The number of meat (including poultry) products that have no more than 1.7 g/100 g of salt listed as a nutrient and have the claim of low/no/reduced sodium content is presented in Table 9.
Table 9. The number of meat products containing less salt with the claim low/no/reduced sodium according to the Mintel GNPD.
Time period | The number of meat products that have ≤1.7g/ 100 g salt | The number of all meat products with the claim low/no/reduced sodium | The number of meat products that contain ≤1.7 g/100 g salt and have the claim low/no/reduced sodium |
1) 1/2001–12/2007 | 11 | 18 | 0 |
2) 1/2008–12/2011 | 13 | 9 | 0 |
3) 1/2012–12/2014 | 87 | 8 | 4 |
4) 1/2015–3/2017 | 129 | 1 | 1 |
Meat products that have no more than 1.7 g/100 g salt listed as a nutrient are allowed to carry the claim of reduced salt content. The number of meat products that have no more than 1.7 g/100 g salt has increased during the past decade. At the same time, using the claim low/no/reduced sodium has decreased, at least according to the Mintel GNPD. There may still be a mention about reduced salt content on the packaging but this has not been taken into account in the Mintel GNPD product description. Combining the nutrition search with the claim search produces the fewest results.
The number of meat products that have more than 2.2 g/100 g of salt listed as a nutrient (considered strongly salted) is presented in Table 10.
Table 10. The number of strongly salted meat products and their share of all meat products according to the Mintel GNPD.

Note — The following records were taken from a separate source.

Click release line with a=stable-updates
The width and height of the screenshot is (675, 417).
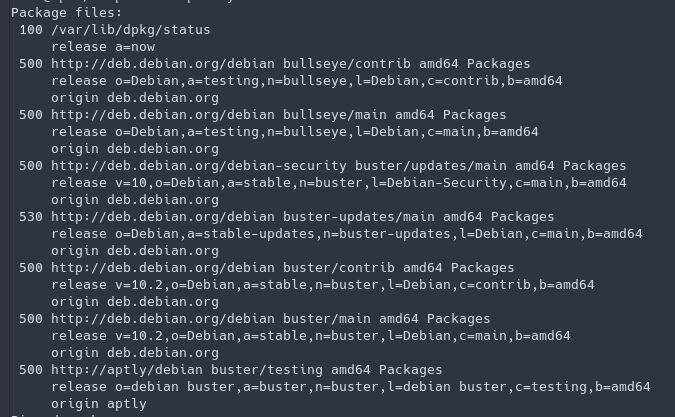pos(347,234)
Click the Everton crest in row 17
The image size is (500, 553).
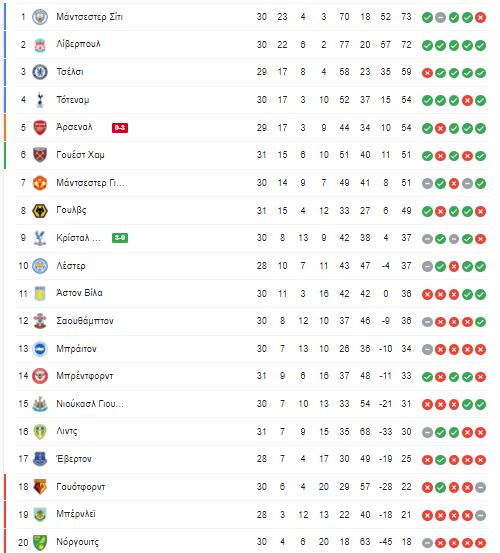click(x=40, y=459)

Time period | The number of meat products that have >2.2g/ 100 g salt | The number of all meat products | The percentage of strongly salted meat products out of all meat prod-ucts (%) |
1) 1/2001–12/2007 | 1 | 592 | 0.2 |
2) 1/2008–12/2011 | 0 | 377 | 0 |
3) 1/2012–12/2014 | 15 | 271 | 5.5 |
4) 1/2015–3/2017 | 26 | 218 | 12 |
The percentage of strongly salted meat products out of all meat products has increased between January 2012 and March 2017 from 5.5% to 12%. According to the Mintel GNPD, not a single meat product with both salt listed as a nutrient over 2.2 g/ 100 g and a mention about the product being ‘strongly salted’ or ‘heavily salted’ has been introduced. After 2016, if a meat product contains more than 2.2 g /100 g salt, it must be mentioned in the product packaging that the product is strongly salted. According to the Mintel GNPD, there were six meat products launched in 2017 that are actually strongly salted, but there is no mention about it in the Mintel GNPD product description. This was detected by looking closely at the pictures of the products that came up when searching for meat products with a salt content of over 2.2 g/100 g. Based on this, the Mintel GNPD failed to notice and report important claims on the product’s labelling.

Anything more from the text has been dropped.